= Beryllium-aluminium alloy =

Beryllium-aluminum alloy is an alloy that consists of 62% beryllium and 38% aluminum, by weight, corresponding approximately to an empirical formula of Be_{2}Al. It was first developed in the 1960s by the Lockheed Missiles and Space Company, who called it Lockalloy, and used as a structural metal in the aerospace industry because of its high specific strength and stiffness. The material was used in the Lockheed YF12 aircraft and LGM-30 Minuteman missile systems. In the 1970s production difficulties limited the material to a few specialized uses and by the mid 1970s Lockalloy was no longer commercially available.

In 1990, Materion Beryllium & Composites re-introduced the material into the commercial marketplace as a powder-sintered composite under the trade name of AlBeMet. AlBeMet is the trade name for a beryllium and aluminium metal matrix composite material derived by a powder metallurgy process. AlBeMet AM162 is manufactured by Materion Corporation Brush Beryllium and Composites (formerly known as Brush Wellman).

AlBeMet is formed by hot consolidating gas atomized prealloyed powder. Each powder particle contains aluminium between beryllium dendrites producing a uniform microstructure. Aluminium-beryllium metal matrix composite combines the high modulus and low density characteristics of beryllium with the fabrication and mechanical property behaviors of aluminium.

Due to weight advantage, Be-Al alloys are used in aerospace and satellite applications.

==Basic properties==
The composition of AlBeMet AM162 by relative weight is 38% Al, 62% Be. AlBeMet has a density of 2.071 g/cm^{3} (0.07482 lb/in^{3}).

===Mechanical properties===
The mechanical properties of AM162 have been characterized in all three-product forms with the extruded product form of AlBeMet having a significant design database. The extruded bar is fabricated by cold isostatic pressing (CIPing) the isotropic spherical aluminium-beryllium powder into semi-dense billets and then canning the billet for subsequent extrusion with a minimum of a 4:1 reduction ratio.

Mechanical properties are minimum values at room temperature. Wrought mechanical properties for extrusions are in the longitudinal direction. Transverse properties are generally lower.
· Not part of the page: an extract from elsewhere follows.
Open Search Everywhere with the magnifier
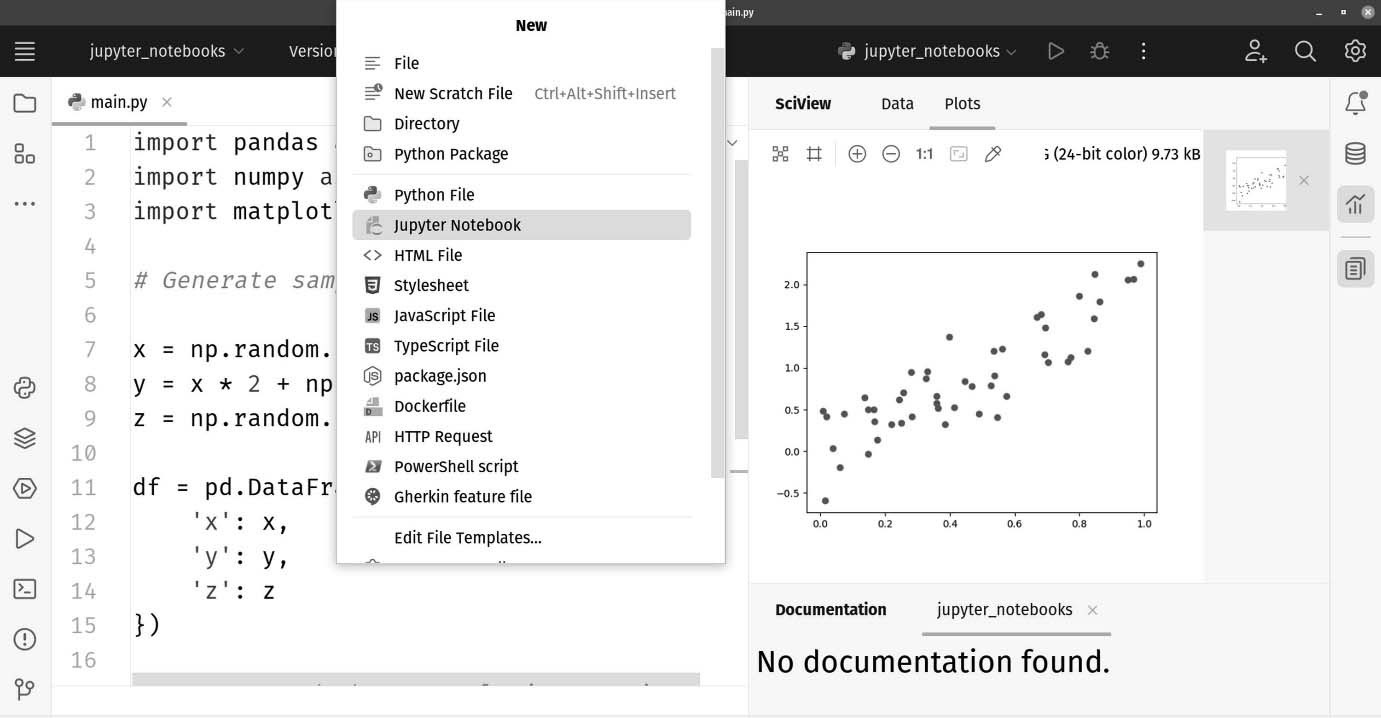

A number of standard extrusion dies are available. Rolled product is available in a thickness range of 0.063” to 0.313” × 25” (0.16 to 0.795 cm × 63.5 cm) length times width dependent on gauge. Mechanical properties for HIP’d, extruded, and/or rolled AlBe metal matrix composites are in the annealed condition.

===Physical properties===
- High modulus-to-density ratio, 3.8 times that of aluminium or steel, minimizes flexure and reduces the chance of mechanically induced failure.
- Thermal conductivity of approximately 210 W/m⋅K exceeds by about 25% that of common aluminium matrix composites such as Al 6061.
- Polished AlBeMet exhibits significant surface scatter inherent in the composite structure and cannot be eliminated by optical polishing. (Typical surface roughness from an AlBeMet polished surface is in the 200–250 Å finish.) An amorphous coating such as electroless nickel plating is required. Surfaces in the 15 to 20 Å level are achievable. Depending on the coefficient of thermal expansion of the substrate material, a potential penalty of bi-metallic effect (bending forces?) between substrate and nickel surface finish is possible. With the tailoring of electroless nickel, this material dictates that the phosphorus content in the plating bath be approximately 11% to insure a CTE match close to that of the AlBeMet thereby eliminating any bi-metallic effect.

===Fatigue properties===
The fatigue properties of AlBeMet extruded material have been tested using the Krause rotating beam fatigue test utilizing fully reversed cycles with a R = +0.1. The fatigue limit, 1 × 10^{7} cycles was about 207 MPa (30 ksi) in the longitudinal direction and 165 MPa (25 ksi) in the transverse direction. This property is approximately 75% of the minimum yield strength at room temperature, which is two times that of typical fatigue properties of 6061-T6 aluminium.

===Manufacture of AlBeMet components===
AlBeMet parts can be manufactured with the same techniques normally used for aluminium, meaning that special tools do not need to be developed. Although the material is safe to handle when not being worked on, the toxicity of beryllium dust mean that special precautions must be taken to avoid exposure during machining with respiratory protection needed where dust could be formed.